*** Record extracts

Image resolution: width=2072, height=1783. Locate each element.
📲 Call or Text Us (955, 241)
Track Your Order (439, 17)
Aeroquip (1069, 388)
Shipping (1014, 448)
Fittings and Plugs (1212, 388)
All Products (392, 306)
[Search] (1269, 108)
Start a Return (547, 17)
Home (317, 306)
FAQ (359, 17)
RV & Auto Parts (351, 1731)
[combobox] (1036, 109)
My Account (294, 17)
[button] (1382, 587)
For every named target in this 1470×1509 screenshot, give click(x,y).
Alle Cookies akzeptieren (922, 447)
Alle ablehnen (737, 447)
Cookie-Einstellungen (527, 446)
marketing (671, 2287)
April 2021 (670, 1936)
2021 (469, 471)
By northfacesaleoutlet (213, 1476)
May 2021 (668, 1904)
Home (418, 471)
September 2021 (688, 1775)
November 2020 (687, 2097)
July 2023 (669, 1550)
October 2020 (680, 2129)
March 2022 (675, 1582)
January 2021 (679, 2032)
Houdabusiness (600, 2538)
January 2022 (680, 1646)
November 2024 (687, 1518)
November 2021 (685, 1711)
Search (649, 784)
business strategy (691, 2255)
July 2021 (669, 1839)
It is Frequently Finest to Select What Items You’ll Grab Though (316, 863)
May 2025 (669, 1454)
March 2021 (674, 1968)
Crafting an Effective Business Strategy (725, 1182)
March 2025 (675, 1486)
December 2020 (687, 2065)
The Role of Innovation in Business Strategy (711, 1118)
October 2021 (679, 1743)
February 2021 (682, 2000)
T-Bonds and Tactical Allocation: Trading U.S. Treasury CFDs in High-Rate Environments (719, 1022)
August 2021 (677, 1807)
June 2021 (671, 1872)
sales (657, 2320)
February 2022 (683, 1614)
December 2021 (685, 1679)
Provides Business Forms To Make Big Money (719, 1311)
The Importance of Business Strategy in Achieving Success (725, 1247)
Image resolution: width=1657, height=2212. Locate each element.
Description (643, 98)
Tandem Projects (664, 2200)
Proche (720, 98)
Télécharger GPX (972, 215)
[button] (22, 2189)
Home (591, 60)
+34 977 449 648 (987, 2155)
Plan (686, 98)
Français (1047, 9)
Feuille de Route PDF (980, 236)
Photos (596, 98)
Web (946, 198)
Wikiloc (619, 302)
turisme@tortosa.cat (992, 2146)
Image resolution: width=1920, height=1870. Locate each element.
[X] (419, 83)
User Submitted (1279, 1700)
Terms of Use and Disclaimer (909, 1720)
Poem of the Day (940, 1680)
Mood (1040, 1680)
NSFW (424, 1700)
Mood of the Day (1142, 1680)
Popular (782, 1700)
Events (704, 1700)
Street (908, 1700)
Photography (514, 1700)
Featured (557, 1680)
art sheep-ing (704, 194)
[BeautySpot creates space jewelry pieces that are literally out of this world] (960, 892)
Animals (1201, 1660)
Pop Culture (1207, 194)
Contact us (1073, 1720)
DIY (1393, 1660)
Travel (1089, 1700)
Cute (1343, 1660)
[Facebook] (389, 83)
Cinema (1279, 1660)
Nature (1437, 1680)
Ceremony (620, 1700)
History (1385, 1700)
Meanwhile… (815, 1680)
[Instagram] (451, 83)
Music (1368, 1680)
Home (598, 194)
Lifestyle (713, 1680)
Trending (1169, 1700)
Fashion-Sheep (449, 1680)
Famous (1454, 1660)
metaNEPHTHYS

******

**Exercise description:**
Look through the entries above for the word "height". Copy every line where it shows up.

**Task answer:**
Image resolution: width=2072, height=1783. Locate each element.
Image resolution: width=1657, height=2212. Locate each element.
Image resolution: width=1920, height=1870. Locate each element.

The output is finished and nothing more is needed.